BTW, if you need to report a bug, please don’t do so here. Instead, make a post in the GCU Forum where it’s more likely to be seen by someone who can help.

Ideal and Encouraged Cards to Create

  1. Choose categories with few to zero cards that serve niche occasions.
  2. Card design MUST add value and be different than cards in the same category, not more of the same. Be clever, be creative, be original.
  3. Card design must be as good, if not better than, existing cards.
  4. Research existing cards in your chosen category before making your design. Don’t offer “more of the same.” Bigstock has millions of images. Go beyond page one. Think outside the box. Dig deep and search creatively.
  5. Also research the stock cards already created to take note of stock images that have already been used in the same way/occasion. If the image has been used, ensure your design is significantly different and ideally, for another occasion. See this example of three cards using the same image, each a little different than the others, and each for a different occasion.
  6. Some stock images may not be suitable without extra manipulation. If your chosen image doesn’t work, move on and find another image.
Take Care with Your Submissions
  1. All the usual Submission Guidelines apply. In addition, GCU can Decline cards for any reason.
  2. To speed up Review times, make good use of the Notes to Reviewers field. For example, make a note of the intended category, full bleed intent, created for a Wanted Cards post on the Forum, etc.
  3. Images cannot be Returned for Edits. If Declined by a Reviewer, you will need to recreate the card – making the necessary edits – and resubmit.
  4. Most stock card creations will not be in their functional categories, but rely on their metadata (descriptive title, keywords, Artist’s Notes) for shoppers to find them in a search. Exercise care.
  5. If you continue to have cards Declined due to repeated errors, GCU can revoke your use of the service. If repeated submissions are Declined based on lack of marketability, GCU can revoke your usage of the service.

Of Further Note

Bigstock is perfect for quick submissions for Wanted & Custom Requested cards.
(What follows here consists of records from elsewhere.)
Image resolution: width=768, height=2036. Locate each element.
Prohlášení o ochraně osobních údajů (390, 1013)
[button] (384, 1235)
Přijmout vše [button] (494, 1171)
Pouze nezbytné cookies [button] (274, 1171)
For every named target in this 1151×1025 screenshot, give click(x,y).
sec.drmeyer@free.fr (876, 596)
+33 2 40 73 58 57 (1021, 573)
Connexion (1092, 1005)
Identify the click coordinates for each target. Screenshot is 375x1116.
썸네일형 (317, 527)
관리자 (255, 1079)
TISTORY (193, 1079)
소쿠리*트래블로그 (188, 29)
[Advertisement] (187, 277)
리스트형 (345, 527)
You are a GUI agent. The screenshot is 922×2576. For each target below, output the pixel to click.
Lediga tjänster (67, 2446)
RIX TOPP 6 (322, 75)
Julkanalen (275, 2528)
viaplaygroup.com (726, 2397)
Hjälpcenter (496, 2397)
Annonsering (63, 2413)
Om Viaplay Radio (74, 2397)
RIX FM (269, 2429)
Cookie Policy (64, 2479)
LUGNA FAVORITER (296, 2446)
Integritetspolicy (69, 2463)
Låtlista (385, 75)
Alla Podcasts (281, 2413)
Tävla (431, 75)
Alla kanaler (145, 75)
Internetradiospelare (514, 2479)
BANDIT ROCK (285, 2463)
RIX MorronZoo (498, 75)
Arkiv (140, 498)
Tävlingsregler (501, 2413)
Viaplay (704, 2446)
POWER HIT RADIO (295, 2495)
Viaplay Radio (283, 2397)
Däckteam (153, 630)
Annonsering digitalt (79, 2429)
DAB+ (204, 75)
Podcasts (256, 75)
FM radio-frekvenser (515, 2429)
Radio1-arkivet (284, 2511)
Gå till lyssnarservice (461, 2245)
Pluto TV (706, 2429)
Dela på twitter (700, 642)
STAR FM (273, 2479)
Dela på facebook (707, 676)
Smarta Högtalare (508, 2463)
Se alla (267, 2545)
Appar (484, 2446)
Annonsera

Bigstock images may be taken down if necessary. Content contributors on Bigstock can choose to not participate in their Partner Program. GCU cards created using a stock image that has been removed from the service will be Declined and the artist will be notified of this action. Thank you for your understanding.

Cards can be declined for any reason – including no reason at all.  The FAQs share: “Overall GCU Reserves the right to remove or decline any submissions for any reason: A card design can meet all the requirements and still lack impact, rendering it unmarketable in GCU’s market. The card needs to draw the eye, invoke feelings, and attract an interest in being purchased. Greeting Card Universe reserves the right to say No Thank You to any card, store, or artist which they feel are not a good fit for their market.”